**Text shown:**
# # # #

Tuesday, August 3, 2010

Kagan Floor Debate

You know what's really silly?  Senators who complain that the Judiciary Committee hearings on Supreme Court nominees are content-free -- when the main thing that's content-free is their own speeches.  Actually, the worst of the lot are the opening statements by Senators during committee hearings, but the floor statements today were quite impressively useless, too.  I listened to a handful (there will be many more this afternoon, but I think I've had enough). 

Anyway, the one I found really striking was Senator Jon Kyl's speech in opposition.  Now, it wasn't the most fun, really; for me that would be Senator Jeff Sessions' implication that one good reason to vote against Kagan was that she was from Manhattan's Upper West Side (it was in the context of guns, and no, he didn't spell out exactly what he meant by that, but it wasn't really necessary -- of course, her, uh, cultural background is also the strongest evidence most of her supporters are leaning on in trusting that she will be what they want on the Court).  Anyway, my guess is that Kyl may have some very strong quotations sitting around from 2001-2008 in which he unambiguously claimed that opposing a nominee on ideological grounds was wrong.  Why do I think that?  His speech was framed around the idea that Kagan must be opposed because she lied (although he stopped short of using that word) to the Judiciary Committee.  Now, it turns out that what she lied about is her radical liberal agenda...Kyl went over each of the Republican charges against her, noted that she denied them all, repeated the "evidence" for them, and concluded that she was deliberately disingenuous with the committee.  As if he would have been glad to support her if only she had admitted to her rapid hostility to the military, her deep and abiding hatred of guns and gun owners, and her insistence that foreign law trumps American law at all times.  Or something like that. 

The whole thing, of course, is silly.  Both sides pretend that what they care about is judicial philosophy, when what they really care about are results.  Solid partisans on both sides pretend that they will oppose nominees only if they're extremists, but in fact solid partisans are pretty much going to oppose anyone that the other party's president nominates (although actual voting decisions when confirmation is in doubt may be strategic).  And both sides are weighed down by previous statements when the partisan context is different about the legitimate grounds (and methods) for opposing nominees.

# # # #

**Given instruction 1:** Using the post on the Kagan floor debate above, say whether each statement agrees with it, answering yes or no and quoting the deciding words: (a) Jon Kyl spoke against Kagan. (b) Kyl openly called Kagan a liar. (c) The writer listened to all of the floor statements.
**Given instruction 2:**
Answer these from the post on the Kagan floor debate:
(a) What does the writer call the worst of the lot?
(b) Whose implication did the writer find the most fun?
(c) What do both sides really care about, according to the last paragraph?

**Rows:**
# # # #

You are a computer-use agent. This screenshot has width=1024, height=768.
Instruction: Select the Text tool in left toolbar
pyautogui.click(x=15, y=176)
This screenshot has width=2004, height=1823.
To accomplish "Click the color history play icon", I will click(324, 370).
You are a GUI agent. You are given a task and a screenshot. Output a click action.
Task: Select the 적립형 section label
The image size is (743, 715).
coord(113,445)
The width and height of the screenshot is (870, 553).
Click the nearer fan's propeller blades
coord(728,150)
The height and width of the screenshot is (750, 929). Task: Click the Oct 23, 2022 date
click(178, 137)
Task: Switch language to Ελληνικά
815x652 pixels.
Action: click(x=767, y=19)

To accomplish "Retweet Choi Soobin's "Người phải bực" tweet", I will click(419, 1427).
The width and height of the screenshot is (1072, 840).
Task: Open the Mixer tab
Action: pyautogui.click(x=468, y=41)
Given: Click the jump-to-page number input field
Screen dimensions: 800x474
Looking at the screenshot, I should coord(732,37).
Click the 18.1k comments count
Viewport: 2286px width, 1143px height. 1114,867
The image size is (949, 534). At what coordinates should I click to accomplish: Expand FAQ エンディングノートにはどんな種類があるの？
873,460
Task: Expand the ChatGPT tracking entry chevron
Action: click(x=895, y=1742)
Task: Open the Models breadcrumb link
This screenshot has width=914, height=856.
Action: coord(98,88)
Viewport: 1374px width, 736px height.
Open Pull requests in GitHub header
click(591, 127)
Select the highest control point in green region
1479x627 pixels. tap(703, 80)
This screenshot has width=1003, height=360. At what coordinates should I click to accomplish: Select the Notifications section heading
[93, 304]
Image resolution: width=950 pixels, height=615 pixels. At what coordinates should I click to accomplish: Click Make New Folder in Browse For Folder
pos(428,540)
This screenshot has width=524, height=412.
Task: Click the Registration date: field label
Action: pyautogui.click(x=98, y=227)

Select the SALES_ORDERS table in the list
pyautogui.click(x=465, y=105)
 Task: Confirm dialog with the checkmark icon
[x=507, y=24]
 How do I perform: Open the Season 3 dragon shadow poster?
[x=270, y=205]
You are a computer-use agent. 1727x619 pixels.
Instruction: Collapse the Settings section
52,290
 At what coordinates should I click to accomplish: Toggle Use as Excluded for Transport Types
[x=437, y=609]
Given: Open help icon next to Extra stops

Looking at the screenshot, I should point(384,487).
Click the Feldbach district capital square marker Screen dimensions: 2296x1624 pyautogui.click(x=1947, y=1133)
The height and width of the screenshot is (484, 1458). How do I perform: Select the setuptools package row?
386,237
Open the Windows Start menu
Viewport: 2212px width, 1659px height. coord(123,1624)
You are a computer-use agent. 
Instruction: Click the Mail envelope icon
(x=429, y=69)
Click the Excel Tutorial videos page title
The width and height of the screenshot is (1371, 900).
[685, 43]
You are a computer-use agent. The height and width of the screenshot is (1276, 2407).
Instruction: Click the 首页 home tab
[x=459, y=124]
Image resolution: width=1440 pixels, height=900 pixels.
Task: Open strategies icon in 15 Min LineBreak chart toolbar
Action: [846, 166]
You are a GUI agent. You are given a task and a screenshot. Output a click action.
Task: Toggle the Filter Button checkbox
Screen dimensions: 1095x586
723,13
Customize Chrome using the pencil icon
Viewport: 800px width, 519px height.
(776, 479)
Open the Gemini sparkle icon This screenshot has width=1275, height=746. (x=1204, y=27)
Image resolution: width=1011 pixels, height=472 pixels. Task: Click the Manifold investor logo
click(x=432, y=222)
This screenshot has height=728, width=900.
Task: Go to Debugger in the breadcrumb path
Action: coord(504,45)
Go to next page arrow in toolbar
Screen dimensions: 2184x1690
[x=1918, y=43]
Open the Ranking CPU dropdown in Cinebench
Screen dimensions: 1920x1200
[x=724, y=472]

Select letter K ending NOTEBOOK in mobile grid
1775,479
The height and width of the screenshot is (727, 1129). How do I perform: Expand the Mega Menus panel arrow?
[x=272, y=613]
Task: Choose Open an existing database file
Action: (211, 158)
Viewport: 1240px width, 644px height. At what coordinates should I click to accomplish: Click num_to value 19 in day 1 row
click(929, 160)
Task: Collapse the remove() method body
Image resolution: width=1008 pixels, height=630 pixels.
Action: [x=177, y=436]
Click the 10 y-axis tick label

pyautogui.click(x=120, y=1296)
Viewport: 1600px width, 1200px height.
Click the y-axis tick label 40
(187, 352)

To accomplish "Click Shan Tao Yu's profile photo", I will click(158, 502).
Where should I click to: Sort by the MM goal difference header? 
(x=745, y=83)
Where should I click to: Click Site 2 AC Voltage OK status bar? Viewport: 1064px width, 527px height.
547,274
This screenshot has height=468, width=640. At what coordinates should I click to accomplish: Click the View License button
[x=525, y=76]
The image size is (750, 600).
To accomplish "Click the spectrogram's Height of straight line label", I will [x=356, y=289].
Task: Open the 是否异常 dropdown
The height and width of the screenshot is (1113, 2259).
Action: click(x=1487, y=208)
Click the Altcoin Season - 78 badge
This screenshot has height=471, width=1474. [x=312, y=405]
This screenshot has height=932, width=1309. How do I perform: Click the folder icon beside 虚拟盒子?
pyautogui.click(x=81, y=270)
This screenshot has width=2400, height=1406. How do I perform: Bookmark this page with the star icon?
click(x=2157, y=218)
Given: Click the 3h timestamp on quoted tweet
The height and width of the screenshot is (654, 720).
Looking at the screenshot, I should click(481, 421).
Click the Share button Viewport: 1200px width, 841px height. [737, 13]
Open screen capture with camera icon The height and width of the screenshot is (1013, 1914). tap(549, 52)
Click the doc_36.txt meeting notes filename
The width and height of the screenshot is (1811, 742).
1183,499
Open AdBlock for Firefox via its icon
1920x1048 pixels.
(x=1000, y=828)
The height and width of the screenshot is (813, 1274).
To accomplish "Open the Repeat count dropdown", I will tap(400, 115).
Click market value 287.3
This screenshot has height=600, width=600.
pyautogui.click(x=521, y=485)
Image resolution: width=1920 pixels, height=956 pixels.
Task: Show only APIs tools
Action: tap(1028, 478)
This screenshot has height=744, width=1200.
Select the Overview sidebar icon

# # # #

**Final result 1:**
(a) Yes: "Senator Jon Kyl's speech in opposition"
(b) No: "although he stopped short of using that word"
(c) No: "I listened to a handful"

**Final result 2:**
(a) The opening statements by Senators during committee hearings
(b) Senator Jeff Sessions'
(c) Results